We’ve reached the half-way point in the semester, which means that my students have turned in and received midterm grades (for this Tumblr archiving and contextualizing examples of digital death) and I have received my midterm course evaluations.  One of the requests for the second half of the semester is that the learning goals of the course be updated to reflect progress so far.  This has gotten me to thinking about what I’d *like* them to answer if faced with Caleb McDaniel’s (excellent) course eval question  – “what is the most important thing you have learned in this class?”

For me, one of the most important theme of the semester has been the ways in which structures of power and inequality play out, even in death.  This should come as no surprise.  Power, deployed through assumptions and expectations about gender, class, race and more, shapes most aspects of our lives.  It is in no way shocking that it might also shape our deaths.

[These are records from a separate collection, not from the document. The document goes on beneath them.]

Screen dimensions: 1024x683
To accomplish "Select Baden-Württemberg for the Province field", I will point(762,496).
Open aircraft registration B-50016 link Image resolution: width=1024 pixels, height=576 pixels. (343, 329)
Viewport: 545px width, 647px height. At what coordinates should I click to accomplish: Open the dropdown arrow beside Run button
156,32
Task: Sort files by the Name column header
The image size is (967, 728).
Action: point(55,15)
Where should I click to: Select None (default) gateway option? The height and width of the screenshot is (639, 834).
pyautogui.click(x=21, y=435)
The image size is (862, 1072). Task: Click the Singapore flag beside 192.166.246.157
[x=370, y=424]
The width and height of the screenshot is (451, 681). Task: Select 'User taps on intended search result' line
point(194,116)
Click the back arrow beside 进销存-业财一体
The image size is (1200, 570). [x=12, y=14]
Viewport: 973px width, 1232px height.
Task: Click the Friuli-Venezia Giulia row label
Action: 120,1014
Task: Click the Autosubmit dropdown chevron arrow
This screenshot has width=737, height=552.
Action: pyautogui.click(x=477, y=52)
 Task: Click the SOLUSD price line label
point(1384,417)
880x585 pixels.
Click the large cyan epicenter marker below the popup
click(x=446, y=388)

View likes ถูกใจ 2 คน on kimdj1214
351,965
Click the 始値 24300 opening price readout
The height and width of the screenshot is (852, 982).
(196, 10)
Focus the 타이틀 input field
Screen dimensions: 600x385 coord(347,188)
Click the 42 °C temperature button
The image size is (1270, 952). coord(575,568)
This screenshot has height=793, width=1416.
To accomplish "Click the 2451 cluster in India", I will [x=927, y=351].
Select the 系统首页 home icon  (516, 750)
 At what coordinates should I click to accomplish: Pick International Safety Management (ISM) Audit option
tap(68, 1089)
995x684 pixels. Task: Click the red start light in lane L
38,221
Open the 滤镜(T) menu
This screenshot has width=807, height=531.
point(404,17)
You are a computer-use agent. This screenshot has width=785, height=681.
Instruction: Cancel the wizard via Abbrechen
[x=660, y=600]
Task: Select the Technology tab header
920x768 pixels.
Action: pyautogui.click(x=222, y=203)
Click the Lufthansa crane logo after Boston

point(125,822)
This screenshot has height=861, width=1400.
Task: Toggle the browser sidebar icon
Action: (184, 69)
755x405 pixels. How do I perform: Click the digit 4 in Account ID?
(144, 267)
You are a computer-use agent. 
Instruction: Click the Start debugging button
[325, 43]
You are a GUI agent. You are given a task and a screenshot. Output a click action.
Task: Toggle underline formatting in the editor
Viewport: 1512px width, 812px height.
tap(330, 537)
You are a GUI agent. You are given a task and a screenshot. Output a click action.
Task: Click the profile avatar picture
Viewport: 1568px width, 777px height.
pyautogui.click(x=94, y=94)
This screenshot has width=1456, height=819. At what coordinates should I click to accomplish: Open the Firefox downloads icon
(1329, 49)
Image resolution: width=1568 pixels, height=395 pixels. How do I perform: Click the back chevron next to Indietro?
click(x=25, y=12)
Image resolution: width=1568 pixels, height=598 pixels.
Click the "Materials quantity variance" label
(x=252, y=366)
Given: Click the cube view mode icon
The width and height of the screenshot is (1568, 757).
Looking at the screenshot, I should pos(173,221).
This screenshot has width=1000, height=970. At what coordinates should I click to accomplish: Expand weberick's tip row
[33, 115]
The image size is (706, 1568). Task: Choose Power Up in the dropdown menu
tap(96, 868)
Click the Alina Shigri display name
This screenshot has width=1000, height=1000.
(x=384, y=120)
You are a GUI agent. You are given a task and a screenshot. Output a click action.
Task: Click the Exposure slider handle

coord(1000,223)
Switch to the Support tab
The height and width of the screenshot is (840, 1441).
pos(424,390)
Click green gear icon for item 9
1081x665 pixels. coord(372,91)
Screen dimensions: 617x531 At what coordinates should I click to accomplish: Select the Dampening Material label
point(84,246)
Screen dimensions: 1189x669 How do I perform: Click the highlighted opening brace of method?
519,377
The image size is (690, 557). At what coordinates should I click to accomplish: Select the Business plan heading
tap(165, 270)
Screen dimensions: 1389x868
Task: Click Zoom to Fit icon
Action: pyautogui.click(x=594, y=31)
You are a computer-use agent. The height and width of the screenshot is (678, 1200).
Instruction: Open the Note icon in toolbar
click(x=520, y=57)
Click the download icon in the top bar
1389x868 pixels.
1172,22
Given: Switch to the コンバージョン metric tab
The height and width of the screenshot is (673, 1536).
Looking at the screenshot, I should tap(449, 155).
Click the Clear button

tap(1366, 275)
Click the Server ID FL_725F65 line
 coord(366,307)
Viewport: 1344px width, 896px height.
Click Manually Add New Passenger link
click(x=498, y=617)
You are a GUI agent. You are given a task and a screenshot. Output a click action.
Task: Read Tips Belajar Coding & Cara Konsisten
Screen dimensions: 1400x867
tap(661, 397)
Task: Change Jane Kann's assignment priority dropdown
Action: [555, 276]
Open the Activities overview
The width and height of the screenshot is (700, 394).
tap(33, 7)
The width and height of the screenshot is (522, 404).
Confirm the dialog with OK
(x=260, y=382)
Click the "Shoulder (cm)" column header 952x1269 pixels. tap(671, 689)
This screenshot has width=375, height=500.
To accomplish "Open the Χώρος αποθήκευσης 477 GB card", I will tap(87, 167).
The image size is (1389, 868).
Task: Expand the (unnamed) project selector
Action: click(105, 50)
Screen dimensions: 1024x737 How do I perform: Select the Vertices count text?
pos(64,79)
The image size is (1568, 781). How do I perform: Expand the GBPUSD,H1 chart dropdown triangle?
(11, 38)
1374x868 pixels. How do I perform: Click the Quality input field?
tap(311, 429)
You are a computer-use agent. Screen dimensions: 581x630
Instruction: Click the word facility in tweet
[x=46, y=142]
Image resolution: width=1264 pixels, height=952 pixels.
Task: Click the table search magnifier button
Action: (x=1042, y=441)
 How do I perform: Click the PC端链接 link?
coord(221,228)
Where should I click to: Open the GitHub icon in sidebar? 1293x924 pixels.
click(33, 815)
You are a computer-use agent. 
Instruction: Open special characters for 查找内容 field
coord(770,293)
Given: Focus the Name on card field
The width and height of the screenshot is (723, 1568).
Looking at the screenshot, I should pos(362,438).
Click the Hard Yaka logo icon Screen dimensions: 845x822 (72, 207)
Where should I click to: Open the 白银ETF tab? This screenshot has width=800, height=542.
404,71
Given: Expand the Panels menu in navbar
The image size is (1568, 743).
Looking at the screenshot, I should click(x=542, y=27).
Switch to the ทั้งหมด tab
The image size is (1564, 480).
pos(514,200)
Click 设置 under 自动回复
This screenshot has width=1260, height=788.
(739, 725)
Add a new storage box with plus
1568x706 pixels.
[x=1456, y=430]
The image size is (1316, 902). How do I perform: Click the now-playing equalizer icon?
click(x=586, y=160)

These structures of death and inequality were made visible in a field trip we took today to the Christian Aid Society cemetery.  This block of land – carved out of the farm of a local elite in the early 20th century – contains graves that date back to the early 1910s, but is also a still functioning grave yard.  Most of those interred here are African American, and while some worked for the college, it is not official college space.  It is an evocative place – the stones are not ordered in neat rows, and more than a few are marked “unknown” or with the small metal plaques that funeral homes leave as temporary stand-ins for gravestones, but which remain the only identifier for years-old graves.

Christian Aid Society Marker

Christian Aid Society Cemetery

This cemetery stands in marked contrast to the space owned by Davidson College, which is reserved for those affiliated with the College.  As a result, without any overt policy of class or racial segregation, it is space in which overwhelmingly white and elite people are interred.

Davidson College Cemetery

While I hope that these students leave the semester with a better grasp of how theory has practical application, with some understanding of what it means to memorialize and learn, I hope that one of the biggest take-homes will be about the ways in which structural inequalities manifest in death and how those inequalities in turn shape the production of historical sources, the curation of archives, the preservation of some materials, and the neglect of others.